128802.fb2 The Wizard and the Warlord - читать онлайн бесплатно полную версию книги . Страница 51

The Wizard and the Warlord - читать онлайн бесплатно полную версию книги . Страница 51

Chapter 51

The sun had yet to set in Westland when Hyden Hawk’s powerful call rang through the aether. King Jarrek and the dwarven delegation had long since made their way back to Castlemont, and both Lord Spyra and Master Wizard Sholt were preparing for their newly appointed positions. The carefree spirit of the feast was all but a memory.

Lord Spyra was off braving the snow and touring Settsted Stronghold and its many outposts. He insisted on doing it now, so that when the southern weather worsened he could spend that idle time planning and preparing his command over the garrisons.

Master Wizard Sholt was now instructing De’Rain and a few other promising students, and had resumed his role as the High King’s Master Wizard.

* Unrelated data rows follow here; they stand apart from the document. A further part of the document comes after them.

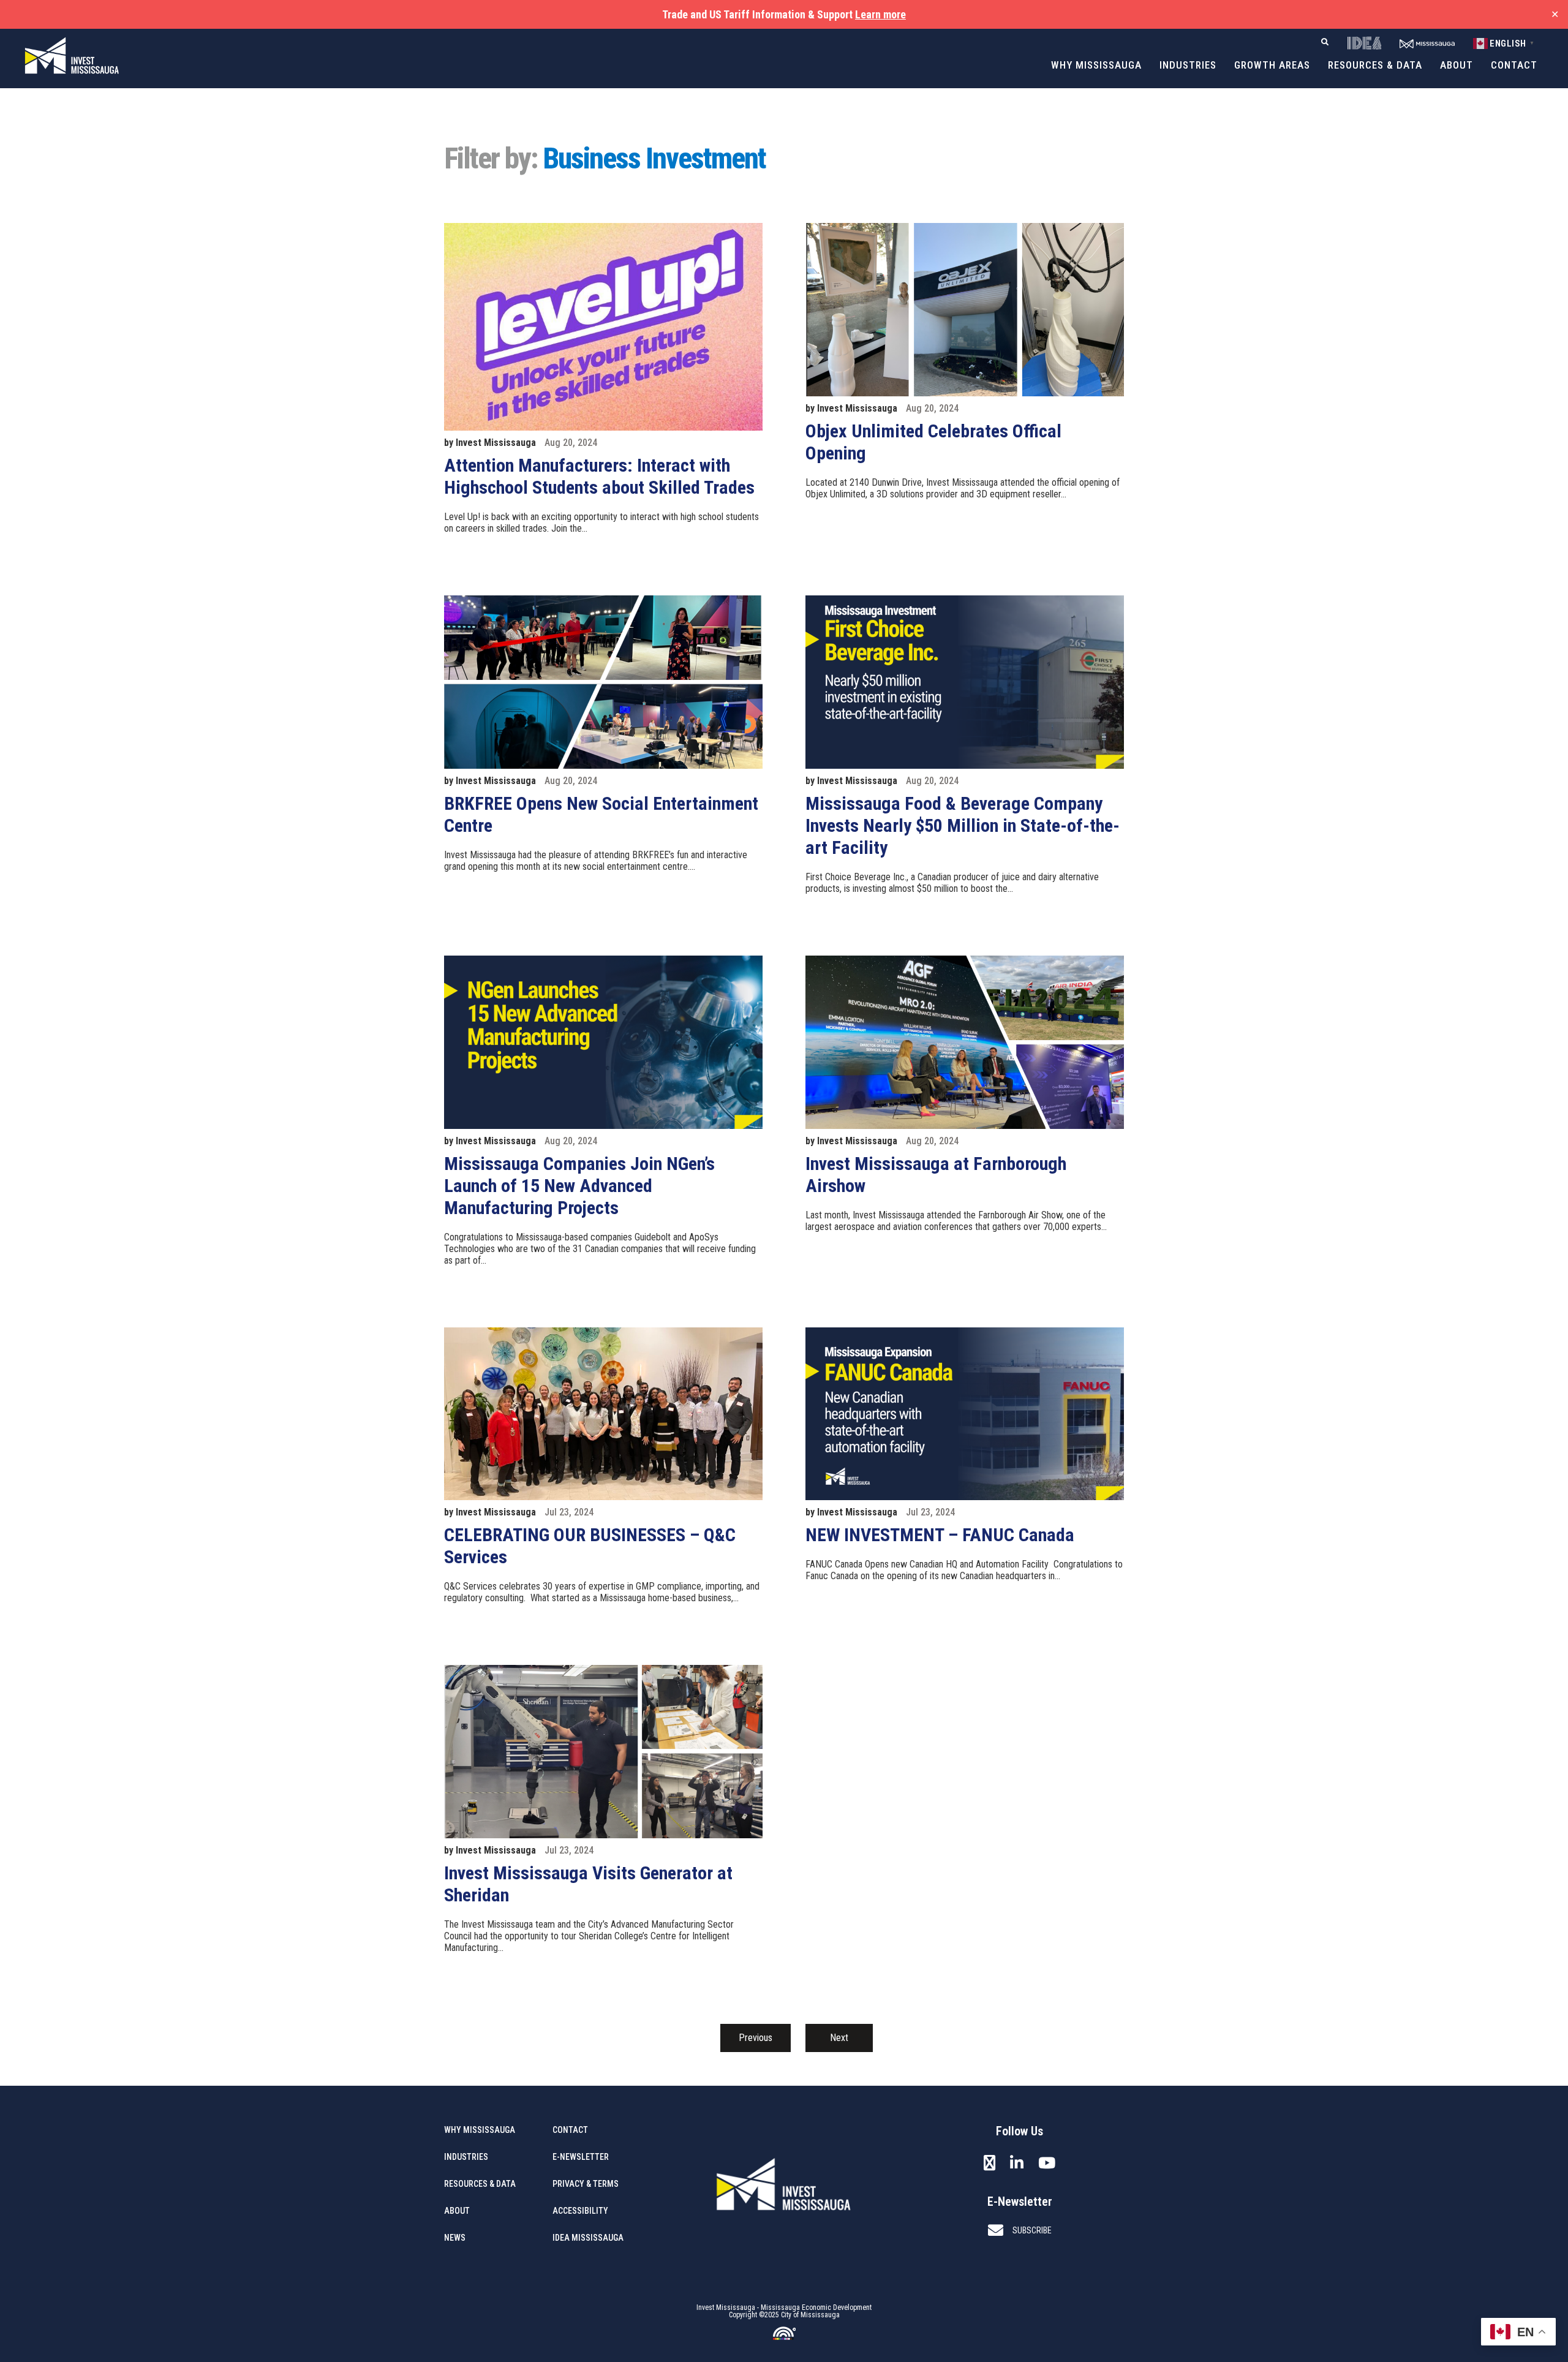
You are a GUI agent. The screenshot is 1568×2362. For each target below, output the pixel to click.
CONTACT (570, 2130)
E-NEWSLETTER (580, 2157)
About (1456, 65)
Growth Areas (1272, 65)
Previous (755, 2037)
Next (839, 2037)
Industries (1187, 65)
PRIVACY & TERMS (585, 2184)
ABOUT (457, 2211)
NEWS (455, 2238)
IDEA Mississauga (588, 2238)
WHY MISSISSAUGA (479, 2130)
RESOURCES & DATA (480, 2184)
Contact (1514, 65)
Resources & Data (1375, 65)
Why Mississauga (1096, 65)
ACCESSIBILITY (580, 2211)
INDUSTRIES (466, 2157)
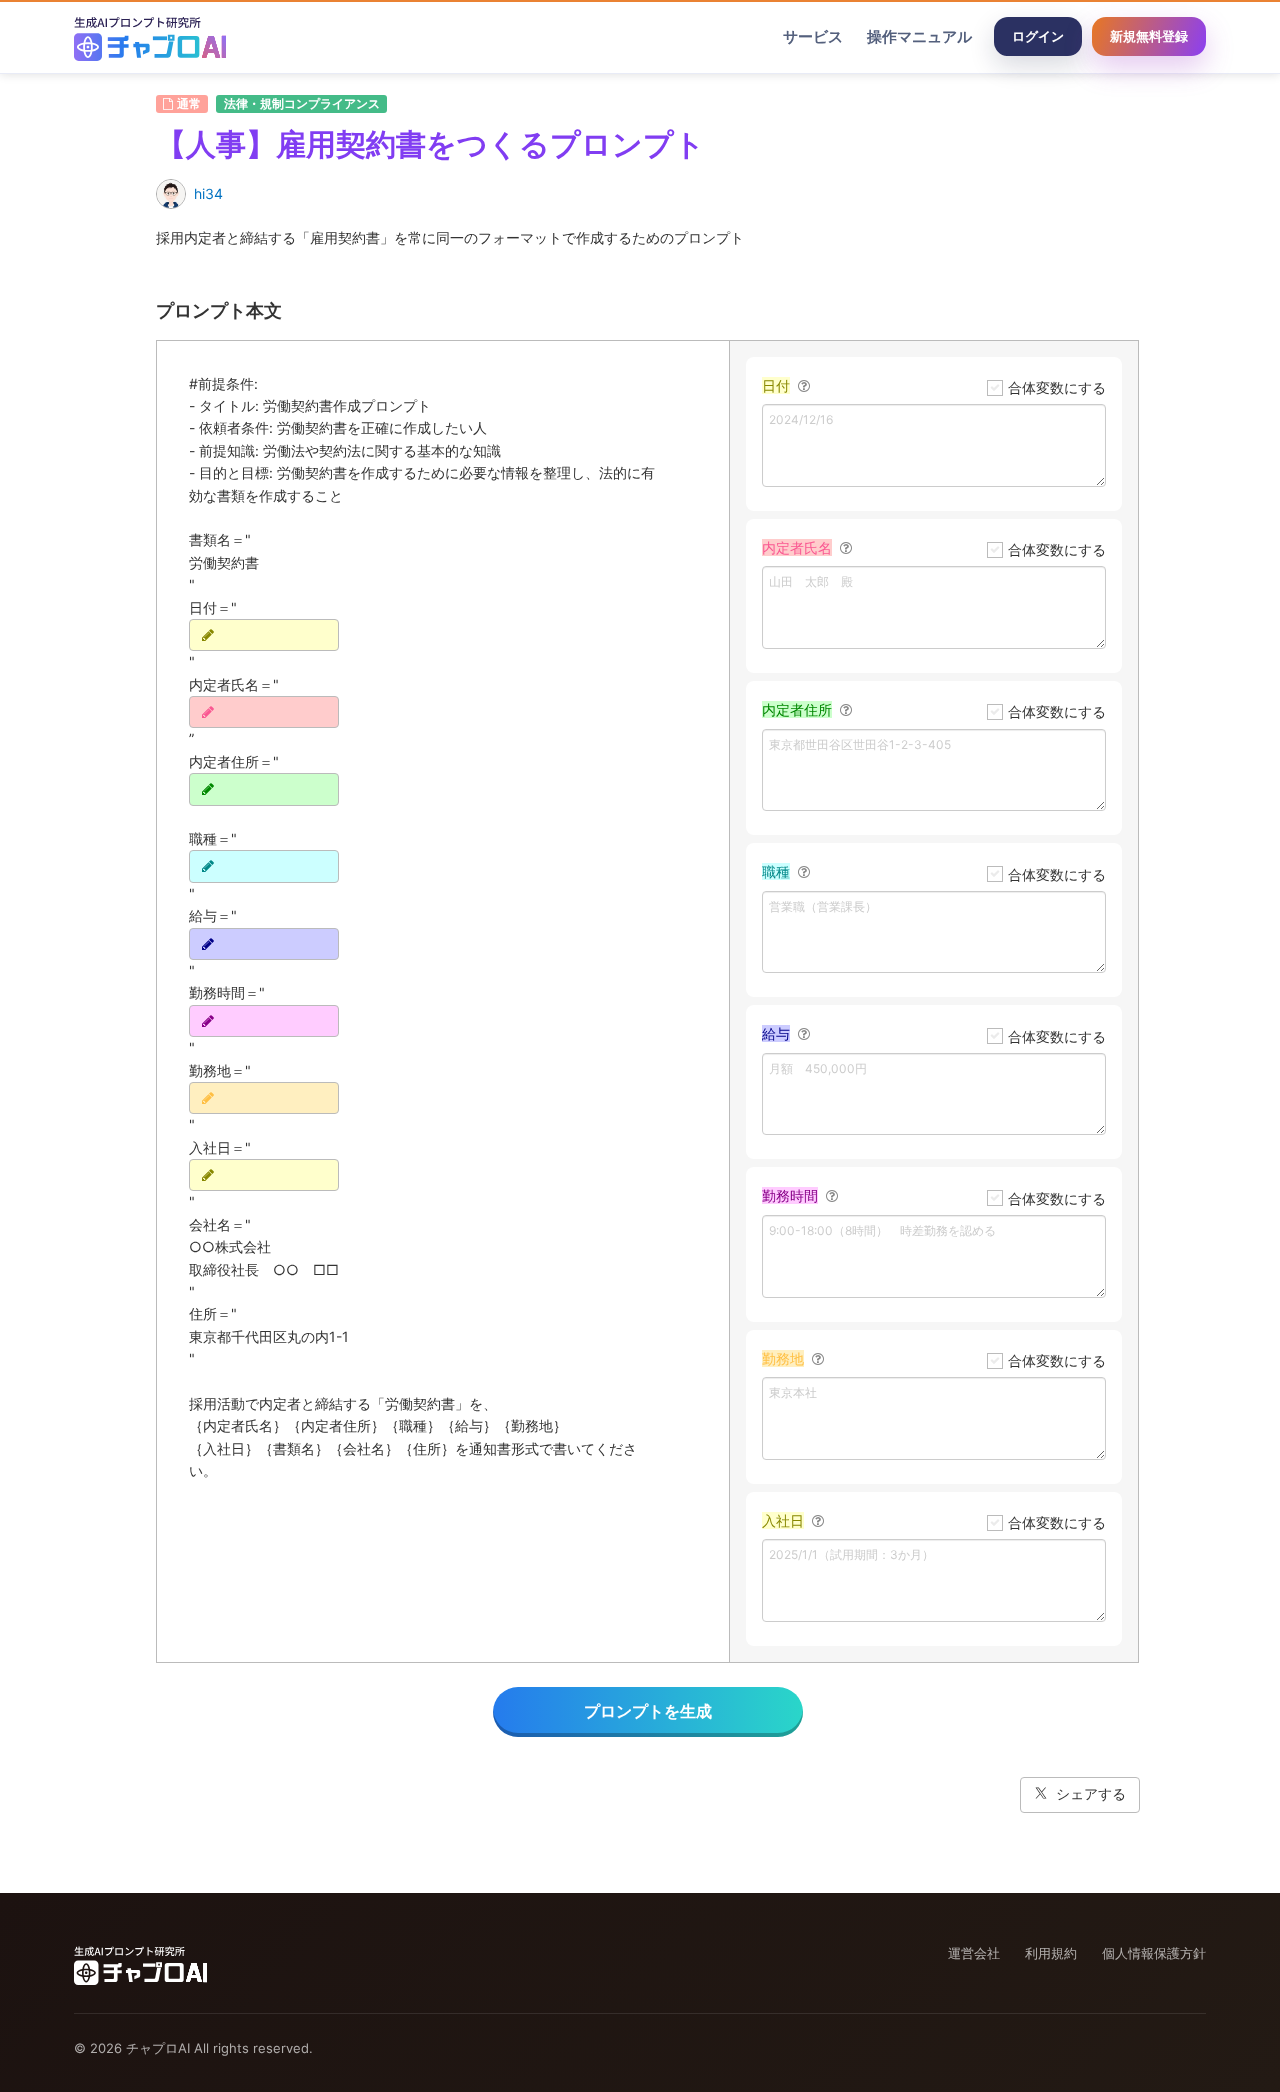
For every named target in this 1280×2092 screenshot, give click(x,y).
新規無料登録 (1149, 36)
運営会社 (974, 1953)
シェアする (1091, 1793)
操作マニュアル (919, 36)
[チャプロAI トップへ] (150, 37)
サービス (813, 36)
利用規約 (1051, 1953)
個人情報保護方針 (1154, 1953)
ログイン (1038, 36)
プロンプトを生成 (648, 1711)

It was in the capacity of both positions, teacher and royal wizard, that Sholt, De’Rain and a young girl of seven, named Suza, were all out in the strange bailey yard this evening. This particular bailey had once been Queen Shaella’s garden. The Master Wizard and his apprentices were studying the qualities of the circle the red priests of Kraw had burned into the grass there the previous year. Sholt had tried all of the obvious banishing and replenishing spells to try to make the dead spot hold life again, but none had worked. King Mikahl had ordered the anomaly removed, destroyed or even built over if necessary. Sholt and his students wanted to understand why no snow would stick there when the ground was no colder or warmer than that around it, and why no vegetation had grown there all last summer.

Sholt secretly hoped that the youngsters would notice something he’d overlooked, or maybe come up with some new angle of approach to the problem. Master Sholt was contemplating these things when Hyden Hawk’s sending blasted into his mind like a war drum. De’Rain and Suza heard it, too. The sound was so harsh in Suza’s little head that it made her cry out in fear and pain.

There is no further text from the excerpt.